Malls, playgrounds, amusement parks, and social gatherings can overwhelm the senses as they are high stimuli.
Avoid these types of environments when overloaded, if possible. Sometimes it’s unavoidable, like a family event or at the workplace, but you can still excuse yourself for a few minutes. Take a walk or sit on a bench to close your eyes can still make a difference.
The home and workplace can also be a source of overstimulation, especially if clutter is taking over.
Can’t find important documents because you have a shoebox filled with paper? Paper clutter can be a trigger. If you want to avoid this, identify the trigger in your home or workspace.
Less clutter will leave you less stressed and better regulated.
As you tune into your needs and are aware of your limits, sensory overload can be manageable.
4. No routine
Routines can make life simpler. It can help reduce overload by offering predictability and organization.
That is what you are aiming for, a daily routine that’s predictable not chaotic so you can stress less.
A bonus to creating a good routine is that it works for you and the rest of your family. Your children will appreciate the structure too.
5. No Me-Time
Your me-time can involve any activity that ‘fills your cup’. Choose activities that ease your senses and help you rebalance and recharge.
Some ideas are reading a novel by your favorite author, taking an art class, meditating, reconnecting with nature or relaxing in a dim-lit room.
Take some downtime to decompress.
Schedule your breaks and share them with your family. Make sure your me-time is uninterruptible.
6. No boundaries
Do you try to “tough it out” because you think that if you don’t, nothing will get done?
Pushing through the overwhelm rarely works.
Avoid trying to do it all, which can cause unnecessary stress and overstimulation.
Say No to unnecessary tasks and events. Instead, stick to your priorities and practice daily self-care to minimize sensory overload.
7. Poor Self-care
Self-care is not retail therapy or spa treatments. It’s more than that.

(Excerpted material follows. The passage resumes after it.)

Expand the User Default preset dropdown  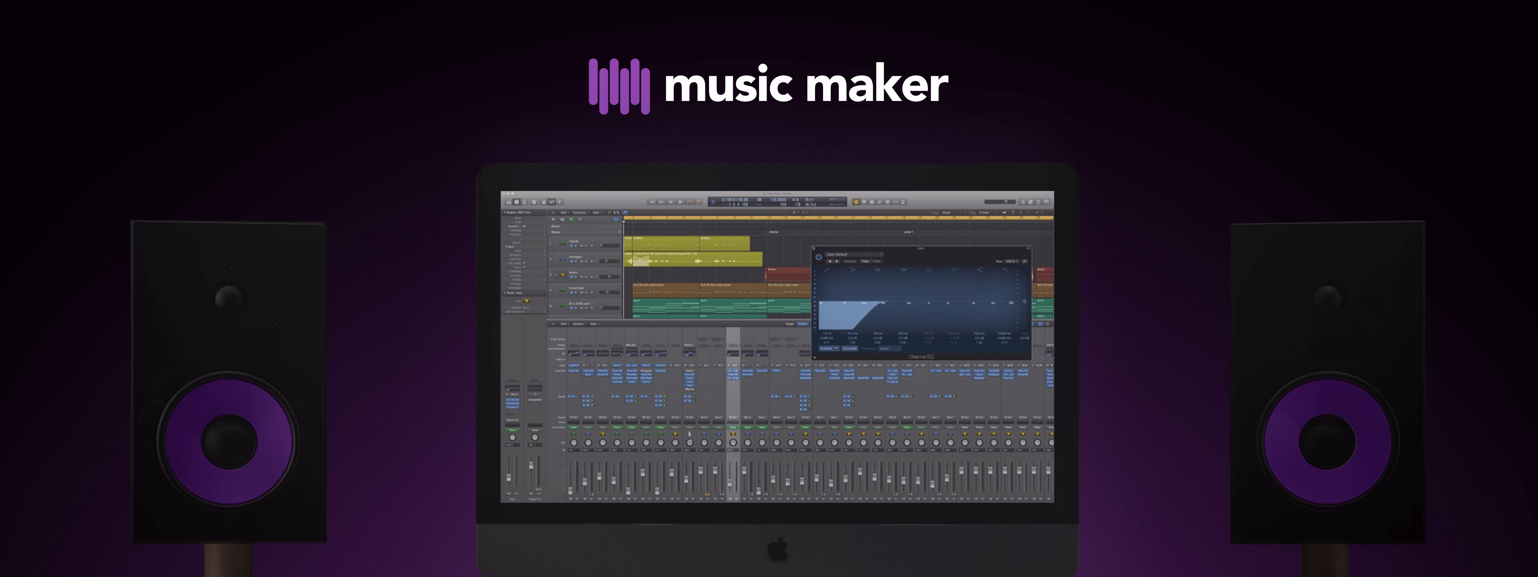[854, 254]
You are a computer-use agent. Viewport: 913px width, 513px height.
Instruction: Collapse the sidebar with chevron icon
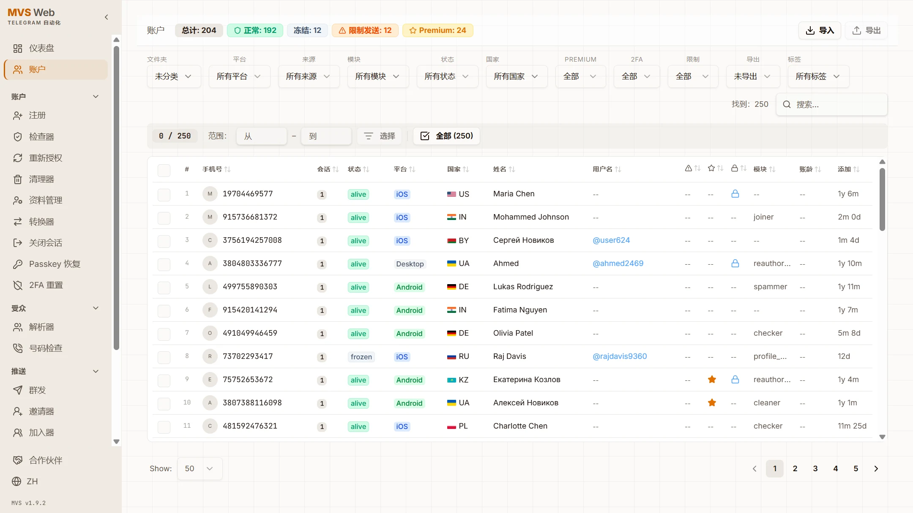coord(106,17)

It prioritizes quality sleep, nutrition, movement, physical, hormonal, and mental health.
It’s practicing self-awareness. Knowing your limitations and accepting your season of life.
Consistent self-care keeps you resilient, making times of stress easier to manage.
If you are not prioritizing your health, sensory overload will be another stress to add to your list.
Include self-care in your daily routine. A good place to start is through journaling.
Curb overstimulation before it happens
There will be times when you miss the warning signs and you react negatively. Don’t feel guilty. Everyone has a limit to how much information we can process at a time.
You’re a busy mom juggling many plates. Overwhelm will happen.
The good news is that you can take steps to avoid it.
Don’t push through it. Prevent it.
Feeling irritable, anxious, overwhelmed, and exhausted are signs not to ignore.
Here are some tips to prevent sensory overwhelm.
Identify your triggers, mitigate, and avoid when possible. It can be helpful to jot down your triggers in a journal and brainstorm ways to manage them. Have a journal or notebook available to jot down when you’re feeling on edge or triggered.
Plan places of retreat when overloaded and exposed to high stimuli environments. Now you know what your triggers are, you know where to set your limits.
Find your best coping technique. I’ve provided many examples of how you can cope. Gentle movement like stretching, yoga, tai chi, meditation along with deep breathing exercises are great.
Build a sensory overload toolkit to prepare for the unavoidable. A toolkit can include earplugs, headphones, sunglasses, a stress ball, aromatherapy, and a change of clothes.
Make a list of calming activities you enjoy and that help you rebalance.
Maintain consistency with a daily routine and a priority task list. Refine and simplify. Include journaling in your routine to help cope with stress and overwhelm.
Awareness and preparation go a long way and will help you be more resilient. Find your balance.
Remind yourself to take breaks. Although motherhood is difficult, it’s necessary to support your mental and physical health.
Never feel guilty for taking care of yourself. Rest and recover so you can function at your best.